I distrust summaries, any kind of gliding through time, any too great a claim that one is in control of what one recounts; I think someone who claims to understand but is obviously calm, someone who claims to write with emotion recollected in tranquility, is a fool and a liar. To understand is to tremble. To recollect is to re-enter and be riven….I admire the authority of believing on one’s knees in front of the event.
Harold Brodkey, “Manipulations”
(quoted in Into Thin Air by Jon Krakauer)
I started Into Thin Air, a first-person account of what happened on a trip up Everest in 1996, Monday at lunch. I spent all the spare time I had this week glued to the pages and finished it yesterday at lunch. I think since I saw Everest this summer and felt a little of the effects of being at base camp in Tibet at high altitude, I was really captivated by their story and the pull of the summit. I did still fit in a little bit of cooking for a teacher's birthday party on Tuesday night, a little language study and a few sets of essays graded in between my hours of addiction to this book.

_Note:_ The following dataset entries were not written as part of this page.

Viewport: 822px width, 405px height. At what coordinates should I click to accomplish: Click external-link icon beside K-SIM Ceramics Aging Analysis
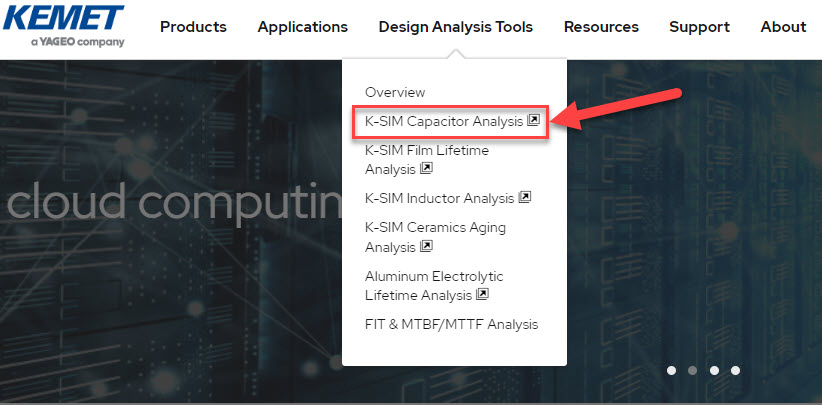tap(426, 246)
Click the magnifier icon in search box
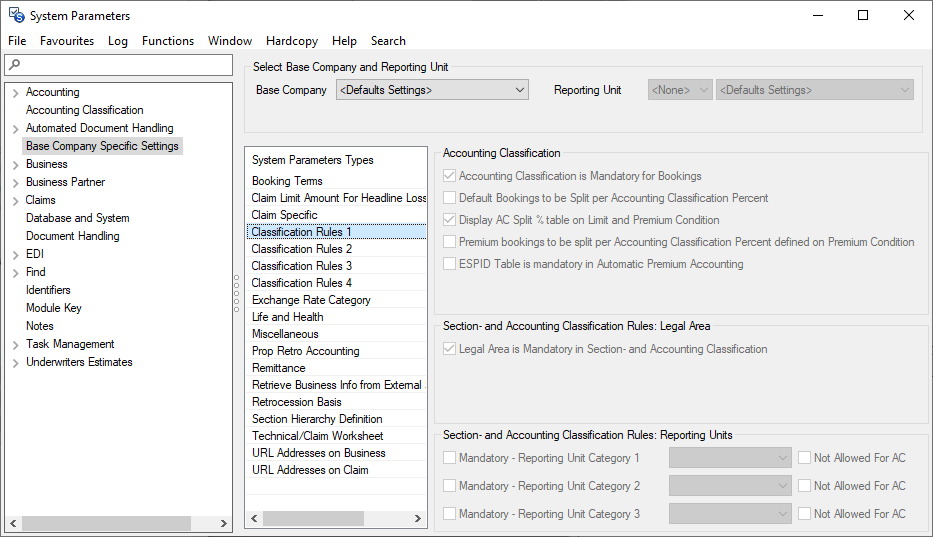The image size is (933, 537). coord(13,65)
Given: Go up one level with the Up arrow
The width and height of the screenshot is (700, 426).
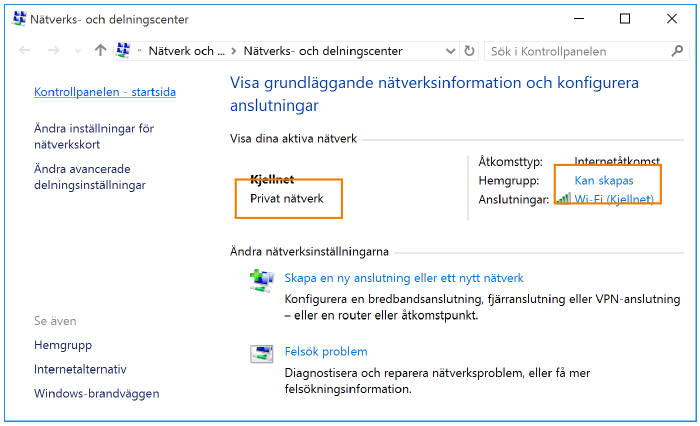Looking at the screenshot, I should (100, 51).
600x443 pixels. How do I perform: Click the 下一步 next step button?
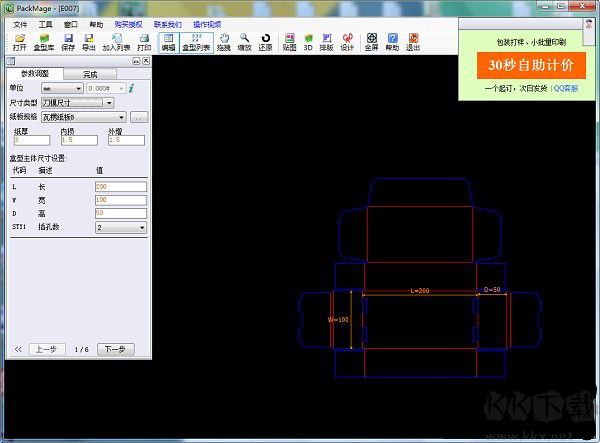pos(115,349)
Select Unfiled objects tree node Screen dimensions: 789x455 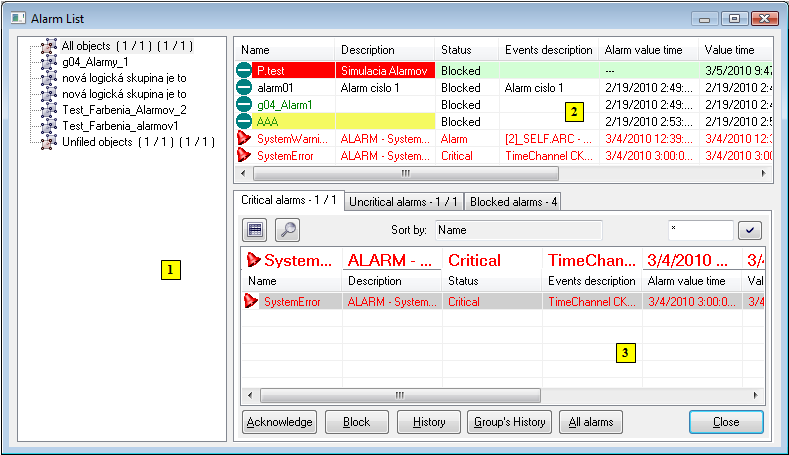[x=137, y=142]
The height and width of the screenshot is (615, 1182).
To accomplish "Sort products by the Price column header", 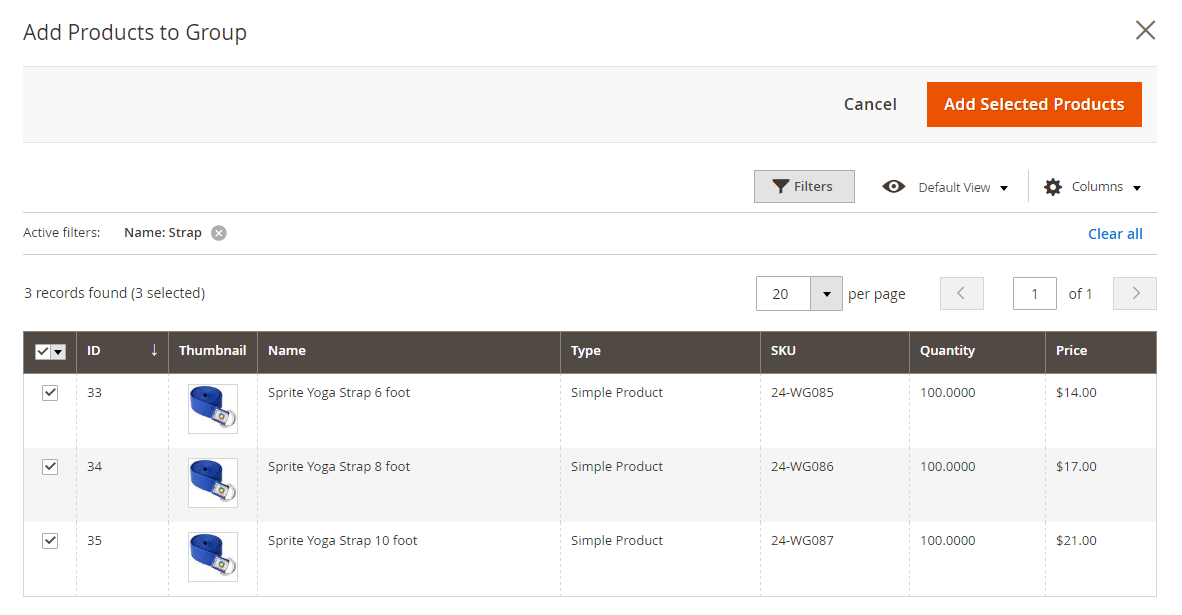I will [x=1071, y=350].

The heat has been on all week and my apartment has been so warm! After visiting a friend's house in the middle of the week who hadn't had her heat turned on yet (most apartments are controlled centrally), I was even more grateful. Yesterday, a teacher swore he saw a snow flurry or two, but we think he was actually just trying to make his prediction that it would snow within the week come true. It was just thick drops of rain.